Segment Start: Given data
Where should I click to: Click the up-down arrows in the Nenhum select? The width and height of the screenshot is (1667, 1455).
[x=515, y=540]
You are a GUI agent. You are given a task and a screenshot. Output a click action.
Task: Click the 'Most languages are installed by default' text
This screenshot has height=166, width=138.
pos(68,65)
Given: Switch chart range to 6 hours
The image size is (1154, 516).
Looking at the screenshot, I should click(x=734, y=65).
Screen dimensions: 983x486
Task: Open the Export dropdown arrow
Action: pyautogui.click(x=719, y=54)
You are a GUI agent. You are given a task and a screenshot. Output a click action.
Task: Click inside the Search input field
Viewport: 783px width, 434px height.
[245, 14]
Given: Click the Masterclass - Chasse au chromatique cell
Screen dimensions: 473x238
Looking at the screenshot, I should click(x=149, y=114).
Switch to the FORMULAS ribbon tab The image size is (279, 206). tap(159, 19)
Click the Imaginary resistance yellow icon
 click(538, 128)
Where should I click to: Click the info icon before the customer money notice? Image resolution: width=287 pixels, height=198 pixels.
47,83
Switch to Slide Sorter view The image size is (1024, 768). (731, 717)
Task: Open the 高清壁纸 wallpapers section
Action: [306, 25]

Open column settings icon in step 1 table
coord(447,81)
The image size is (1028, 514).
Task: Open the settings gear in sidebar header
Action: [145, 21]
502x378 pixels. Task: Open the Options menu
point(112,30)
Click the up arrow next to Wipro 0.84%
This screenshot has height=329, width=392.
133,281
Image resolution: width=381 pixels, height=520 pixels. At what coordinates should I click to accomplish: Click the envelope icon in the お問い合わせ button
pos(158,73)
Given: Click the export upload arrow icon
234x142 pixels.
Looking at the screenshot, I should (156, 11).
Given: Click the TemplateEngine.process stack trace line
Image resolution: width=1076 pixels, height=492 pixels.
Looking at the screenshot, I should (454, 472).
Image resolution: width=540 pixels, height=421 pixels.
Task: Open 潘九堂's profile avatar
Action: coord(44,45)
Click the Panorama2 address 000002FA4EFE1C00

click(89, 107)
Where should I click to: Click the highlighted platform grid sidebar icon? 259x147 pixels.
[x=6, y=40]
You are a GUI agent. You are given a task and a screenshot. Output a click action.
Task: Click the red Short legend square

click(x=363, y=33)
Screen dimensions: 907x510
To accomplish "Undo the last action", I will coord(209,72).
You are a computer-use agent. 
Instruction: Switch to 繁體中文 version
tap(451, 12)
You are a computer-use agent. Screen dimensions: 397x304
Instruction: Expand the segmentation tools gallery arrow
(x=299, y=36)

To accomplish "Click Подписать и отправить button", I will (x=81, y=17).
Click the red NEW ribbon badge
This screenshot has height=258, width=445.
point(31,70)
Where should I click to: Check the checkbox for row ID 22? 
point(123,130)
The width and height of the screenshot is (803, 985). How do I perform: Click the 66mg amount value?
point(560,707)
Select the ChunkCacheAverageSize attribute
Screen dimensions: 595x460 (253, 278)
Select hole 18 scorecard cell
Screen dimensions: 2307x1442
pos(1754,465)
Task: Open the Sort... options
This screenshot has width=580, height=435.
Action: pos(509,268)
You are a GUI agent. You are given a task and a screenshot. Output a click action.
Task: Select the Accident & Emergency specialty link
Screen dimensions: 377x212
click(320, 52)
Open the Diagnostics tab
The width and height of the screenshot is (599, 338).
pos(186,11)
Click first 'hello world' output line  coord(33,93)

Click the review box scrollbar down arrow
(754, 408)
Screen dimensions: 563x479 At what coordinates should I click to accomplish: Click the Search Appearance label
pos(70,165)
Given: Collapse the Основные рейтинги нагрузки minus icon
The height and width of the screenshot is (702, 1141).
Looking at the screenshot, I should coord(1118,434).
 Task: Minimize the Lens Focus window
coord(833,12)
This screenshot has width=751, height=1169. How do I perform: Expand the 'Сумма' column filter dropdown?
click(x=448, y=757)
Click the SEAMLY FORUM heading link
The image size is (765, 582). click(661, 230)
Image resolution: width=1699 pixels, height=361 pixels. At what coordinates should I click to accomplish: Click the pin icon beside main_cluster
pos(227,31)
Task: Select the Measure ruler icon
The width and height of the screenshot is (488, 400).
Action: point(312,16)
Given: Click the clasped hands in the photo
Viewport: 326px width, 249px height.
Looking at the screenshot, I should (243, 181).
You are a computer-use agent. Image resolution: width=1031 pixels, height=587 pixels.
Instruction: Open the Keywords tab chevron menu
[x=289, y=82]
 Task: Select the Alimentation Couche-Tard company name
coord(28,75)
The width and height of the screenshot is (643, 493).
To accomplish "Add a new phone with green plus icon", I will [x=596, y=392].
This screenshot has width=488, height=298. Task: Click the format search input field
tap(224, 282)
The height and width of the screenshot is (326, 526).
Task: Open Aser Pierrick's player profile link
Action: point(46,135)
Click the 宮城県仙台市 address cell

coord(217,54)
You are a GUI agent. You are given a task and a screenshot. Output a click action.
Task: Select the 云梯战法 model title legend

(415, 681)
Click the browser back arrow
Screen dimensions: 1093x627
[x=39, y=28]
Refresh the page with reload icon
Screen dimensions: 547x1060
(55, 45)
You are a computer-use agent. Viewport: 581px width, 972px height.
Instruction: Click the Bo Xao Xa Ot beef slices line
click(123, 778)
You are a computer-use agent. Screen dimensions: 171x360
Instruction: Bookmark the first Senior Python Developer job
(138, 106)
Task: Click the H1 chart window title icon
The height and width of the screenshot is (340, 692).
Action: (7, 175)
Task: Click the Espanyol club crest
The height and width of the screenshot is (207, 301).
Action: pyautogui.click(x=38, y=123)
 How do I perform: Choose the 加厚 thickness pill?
Segment End: Given data
**Aim of the task:** The full set of records above is to be printed again verbatim.

**Written solution:**
Where should I click to: Click the up-down arrows in the Nenhum select? The width and height of the screenshot is (1667, 1455).
[x=515, y=540]
You are a GUI agent. You are given a task and a screenshot. Output a click action.
Task: Click the 'Most languages are installed by default' text
This screenshot has height=166, width=138.
pos(68,65)
Given: Switch chart range to 6 hours
The image size is (1154, 516).
Looking at the screenshot, I should click(x=734, y=65).
Screen dimensions: 983x486
Task: Open the Export dropdown arrow
Action: pyautogui.click(x=719, y=54)
You are a GUI agent. You are given a task and a screenshot. Output a click action.
Task: Click inside the Search input field
Viewport: 783px width, 434px height.
[245, 14]
Given: Click the Masterclass - Chasse au chromatique cell
Screen dimensions: 473x238
Looking at the screenshot, I should click(x=149, y=114).
Switch to the FORMULAS ribbon tab The image size is (279, 206). tap(159, 19)
Click the Imaginary resistance yellow icon
 click(538, 128)
Where should I click to: Click the info icon before the customer money notice? Image resolution: width=287 pixels, height=198 pixels.
47,83
Switch to Slide Sorter view The image size is (1024, 768). (731, 717)
Task: Open the 高清壁纸 wallpapers section
Action: [306, 25]

Open column settings icon in step 1 table
coord(447,81)
The image size is (1028, 514).
Task: Open the settings gear in sidebar header
Action: [145, 21]
502x378 pixels. Task: Open the Options menu
point(112,30)
Click the up arrow next to Wipro 0.84%
This screenshot has height=329, width=392.
133,281
Image resolution: width=381 pixels, height=520 pixels. At what coordinates should I click to accomplish: Click the envelope icon in the お問い合わせ button
pos(158,73)
Given: Click the export upload arrow icon
234x142 pixels.
Looking at the screenshot, I should (156, 11).
Given: Click the TemplateEngine.process stack trace line
Image resolution: width=1076 pixels, height=492 pixels.
Looking at the screenshot, I should (454, 472).
Image resolution: width=540 pixels, height=421 pixels.
Task: Open 潘九堂's profile avatar
Action: coord(44,45)
Click the Panorama2 address 000002FA4EFE1C00

click(89, 107)
Where should I click to: Click the highlighted platform grid sidebar icon? 259x147 pixels.
[x=6, y=40]
You are a GUI agent. You are given a task and a screenshot. Output a click action.
Task: Click the red Short legend square

click(x=363, y=33)
Screen dimensions: 907x510
To accomplish "Undo the last action", I will coord(209,72).
You are a computer-use agent. 
Instruction: Switch to 繁體中文 version
tap(451, 12)
You are a computer-use agent. Screen dimensions: 397x304
Instruction: Expand the segmentation tools gallery arrow
(x=299, y=36)

To accomplish "Click Подписать и отправить button", I will (x=81, y=17).
Click the red NEW ribbon badge
This screenshot has height=258, width=445.
point(31,70)
Where should I click to: Check the checkbox for row ID 22? 
point(123,130)
The width and height of the screenshot is (803, 985). How do I perform: Click the 66mg amount value?
point(560,707)
Select the ChunkCacheAverageSize attribute
Screen dimensions: 595x460 (253, 278)
Select hole 18 scorecard cell
Screen dimensions: 2307x1442
pos(1754,465)
Task: Open the Sort... options
This screenshot has width=580, height=435.
Action: pos(509,268)
You are a GUI agent. You are given a task and a screenshot. Output a click action.
Task: Select the Accident & Emergency specialty link
Screen dimensions: 377x212
click(320, 52)
Open the Diagnostics tab
The width and height of the screenshot is (599, 338).
pos(186,11)
Click first 'hello world' output line  coord(33,93)

Click the review box scrollbar down arrow
(754, 408)
Screen dimensions: 563x479 At what coordinates should I click to accomplish: Click the Search Appearance label
pos(70,165)
Given: Collapse the Основные рейтинги нагрузки minus icon
The height and width of the screenshot is (702, 1141).
Looking at the screenshot, I should coord(1118,434).
 Task: Minimize the Lens Focus window
coord(833,12)
This screenshot has width=751, height=1169. How do I perform: Expand the 'Сумма' column filter dropdown?
click(x=448, y=757)
Click the SEAMLY FORUM heading link
The image size is (765, 582). click(661, 230)
Image resolution: width=1699 pixels, height=361 pixels. At what coordinates should I click to accomplish: Click the pin icon beside main_cluster
pos(227,31)
Task: Select the Measure ruler icon
The width and height of the screenshot is (488, 400).
Action: point(312,16)
Given: Click the clasped hands in the photo
Viewport: 326px width, 249px height.
Looking at the screenshot, I should (243, 181).
You are a computer-use agent. Image resolution: width=1031 pixels, height=587 pixels.
Instruction: Open the Keywords tab chevron menu
[x=289, y=82]
 Task: Select the Alimentation Couche-Tard company name
coord(28,75)
The width and height of the screenshot is (643, 493).
To accomplish "Add a new phone with green plus icon", I will [x=596, y=392].
This screenshot has width=488, height=298. Task: Click the format search input field
tap(224, 282)
The height and width of the screenshot is (326, 526).
Task: Open Aser Pierrick's player profile link
Action: point(46,135)
Click the 宮城県仙台市 address cell

coord(217,54)
You are a GUI agent. You are given a task and a screenshot. Output a click action.
Task: Select the 云梯战法 model title legend

(415, 681)
Click the browser back arrow
Screen dimensions: 1093x627
[x=39, y=28]
Refresh the page with reload icon
Screen dimensions: 547x1060
(55, 45)
You are a computer-use agent. Viewport: 581px width, 972px height.
Instruction: Click the Bo Xao Xa Ot beef slices line
click(123, 778)
You are a computer-use agent. Screen dimensions: 171x360
Instruction: Bookmark the first Senior Python Developer job
(138, 106)
Task: Click the H1 chart window title icon
The height and width of the screenshot is (340, 692).
Action: (7, 175)
Task: Click the Espanyol club crest
The height and width of the screenshot is (207, 301).
Action: pyautogui.click(x=38, y=123)
 How do I perform: Choose the 加厚 thickness pill?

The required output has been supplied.